*** INPUT DATA ***

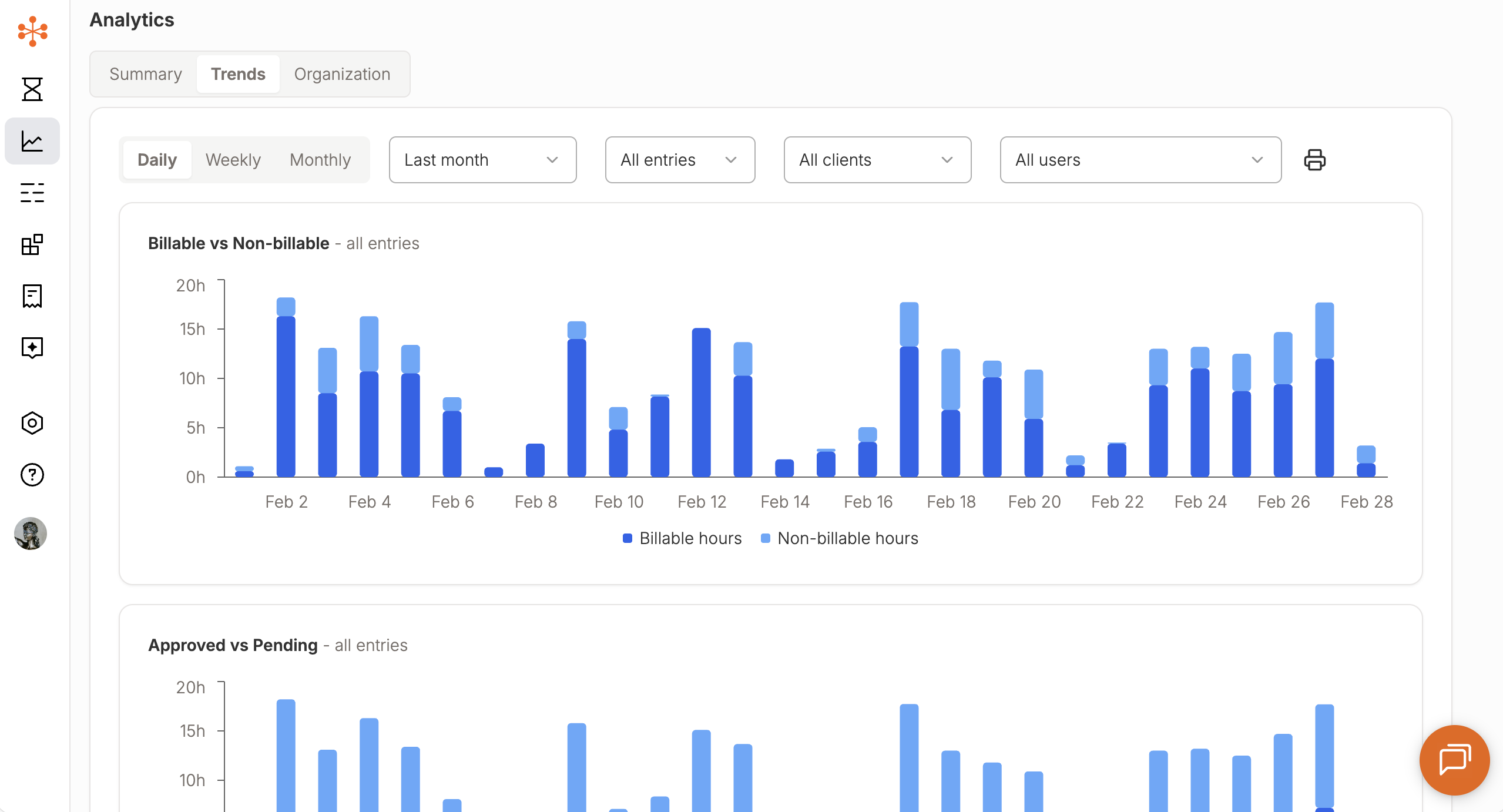
Task: Open the All entries filter dropdown
Action: pyautogui.click(x=679, y=160)
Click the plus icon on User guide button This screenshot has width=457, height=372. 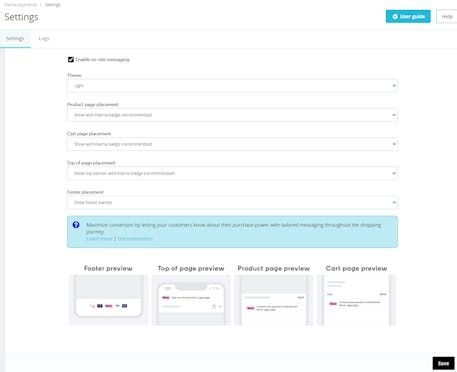(395, 16)
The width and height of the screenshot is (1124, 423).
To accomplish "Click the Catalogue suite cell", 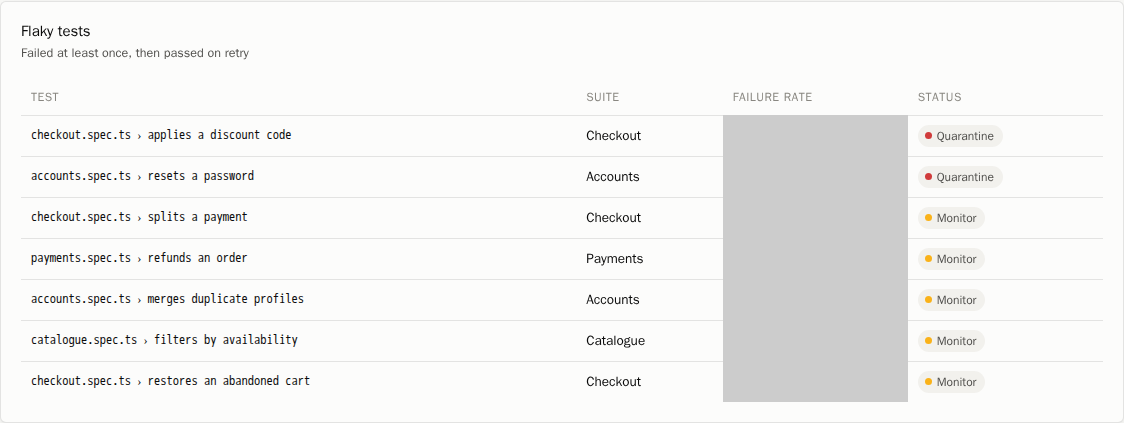I will (615, 341).
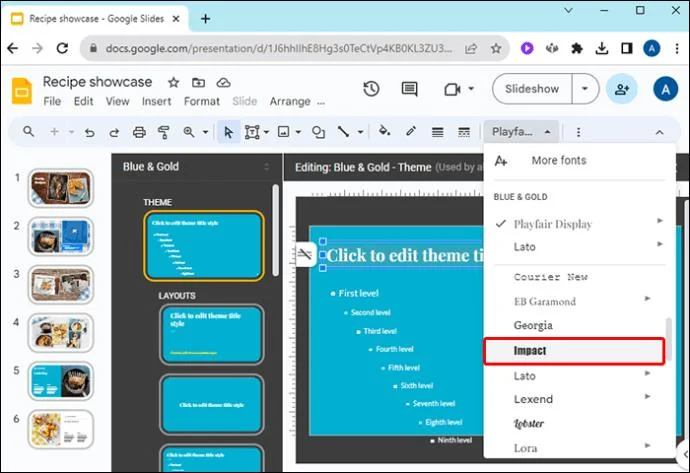Open the Playfa... font dropdown

click(x=521, y=132)
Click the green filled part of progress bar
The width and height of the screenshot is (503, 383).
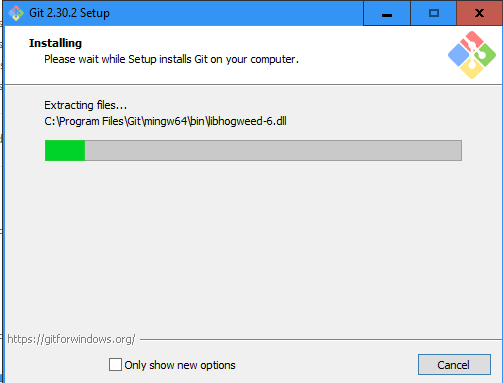(65, 151)
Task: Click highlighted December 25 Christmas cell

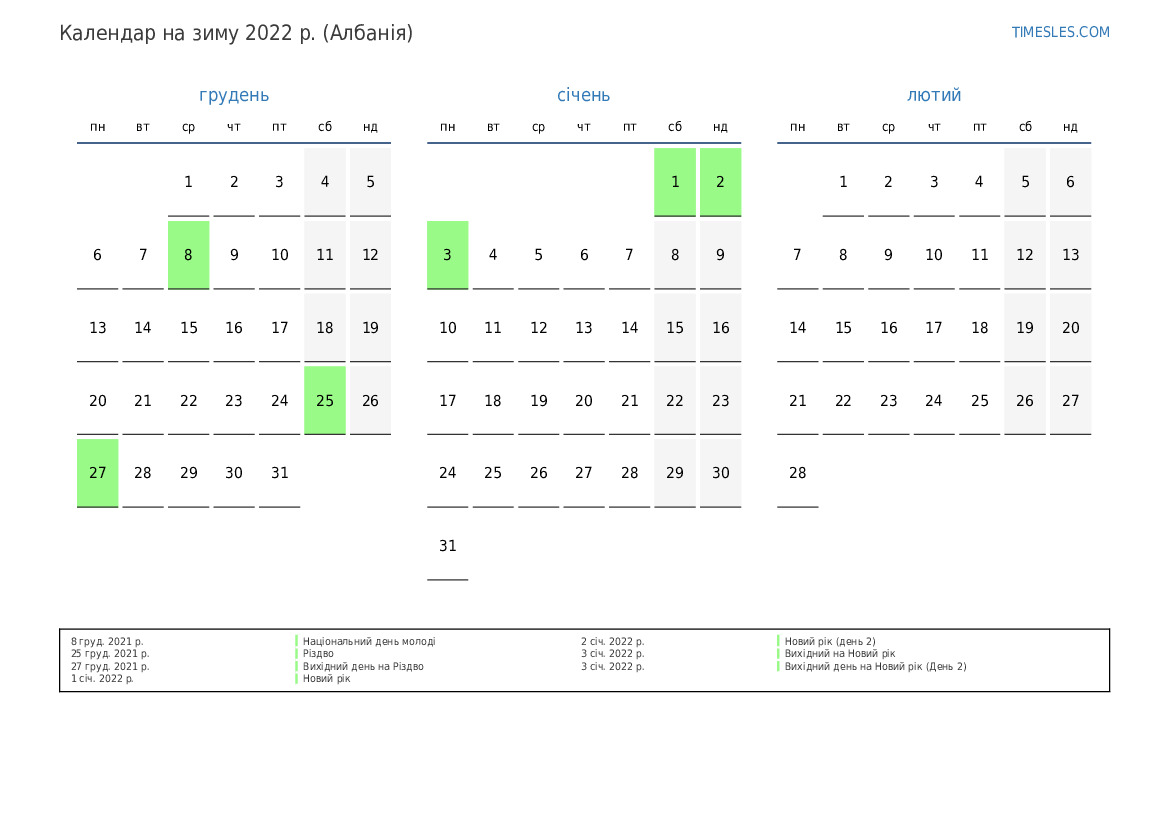Action: pos(325,400)
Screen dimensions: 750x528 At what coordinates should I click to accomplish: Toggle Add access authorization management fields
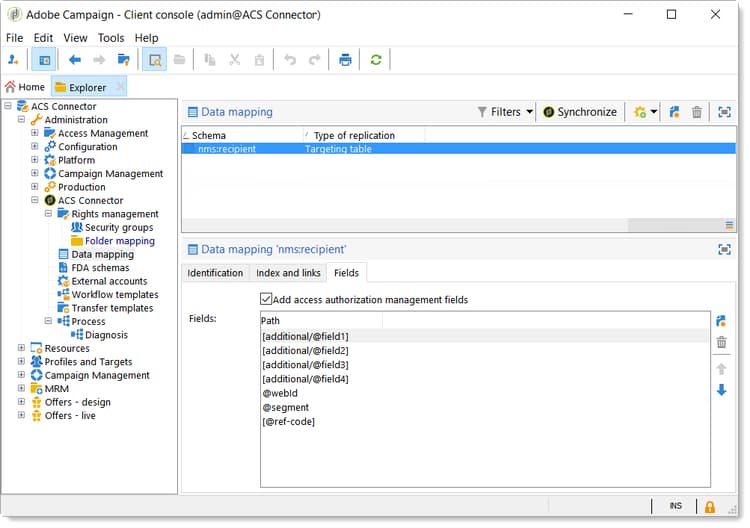click(266, 299)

***

• **WHAT IS EXPECTED**
Copy out word for word everything from the line containing "Screen dimensions: 750x528" through the end of the rows, including both ends, and leave the pictures out.

• **COMPLETED EXERCISE**
Screen dimensions: 750x528 At what coordinates should I click to accomplish: Toggle Add access authorization management fields
click(266, 299)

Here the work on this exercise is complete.